REQUEST |
Copy out the stretch of rows from the line containing "The width and" through the end of the rows, keeping every line unchanged.

○ ○ ○ ○ ○ ○ ○

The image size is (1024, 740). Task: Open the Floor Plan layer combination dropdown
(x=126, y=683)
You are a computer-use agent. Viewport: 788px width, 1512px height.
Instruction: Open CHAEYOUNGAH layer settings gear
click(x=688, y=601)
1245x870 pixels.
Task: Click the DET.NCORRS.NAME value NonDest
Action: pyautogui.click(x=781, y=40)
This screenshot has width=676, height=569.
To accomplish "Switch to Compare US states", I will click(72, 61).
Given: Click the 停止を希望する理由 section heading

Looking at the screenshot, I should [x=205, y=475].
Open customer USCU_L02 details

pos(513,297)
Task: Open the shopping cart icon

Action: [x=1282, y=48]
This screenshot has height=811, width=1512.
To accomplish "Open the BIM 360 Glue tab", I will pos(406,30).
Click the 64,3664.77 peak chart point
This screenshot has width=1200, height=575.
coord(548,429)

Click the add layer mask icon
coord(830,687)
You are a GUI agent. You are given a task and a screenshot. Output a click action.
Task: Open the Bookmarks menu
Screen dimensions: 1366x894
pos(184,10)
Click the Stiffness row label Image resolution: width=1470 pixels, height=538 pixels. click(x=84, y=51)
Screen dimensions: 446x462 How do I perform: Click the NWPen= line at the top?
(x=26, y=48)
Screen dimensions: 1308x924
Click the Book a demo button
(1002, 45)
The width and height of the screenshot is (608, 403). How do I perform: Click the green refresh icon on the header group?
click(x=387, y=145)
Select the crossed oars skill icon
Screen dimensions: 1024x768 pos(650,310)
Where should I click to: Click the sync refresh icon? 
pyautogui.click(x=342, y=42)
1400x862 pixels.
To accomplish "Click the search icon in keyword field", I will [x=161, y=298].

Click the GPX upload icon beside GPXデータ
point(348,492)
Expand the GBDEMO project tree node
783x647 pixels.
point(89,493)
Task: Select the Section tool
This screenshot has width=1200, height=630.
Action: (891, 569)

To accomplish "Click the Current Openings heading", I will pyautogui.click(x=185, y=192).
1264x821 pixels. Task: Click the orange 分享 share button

○ ○ ○ ○ ○ ○ ○

CORRECT ANSWER |
The width and height of the screenshot is (608, 403). How do I perform: Click the green refresh icon on the header group?
click(x=387, y=145)
Select the crossed oars skill icon
Screen dimensions: 1024x768 pos(650,310)
Where should I click to: Click the sync refresh icon? 
pyautogui.click(x=342, y=42)
1400x862 pixels.
To accomplish "Click the search icon in keyword field", I will [x=161, y=298].

Click the GPX upload icon beside GPXデータ
point(348,492)
Expand the GBDEMO project tree node
783x647 pixels.
point(89,493)
Task: Select the Section tool
This screenshot has width=1200, height=630.
Action: (891, 569)

To accomplish "Click the Current Openings heading", I will pyautogui.click(x=185, y=192).
1264x821 pixels. Task: Click the orange 分享 share button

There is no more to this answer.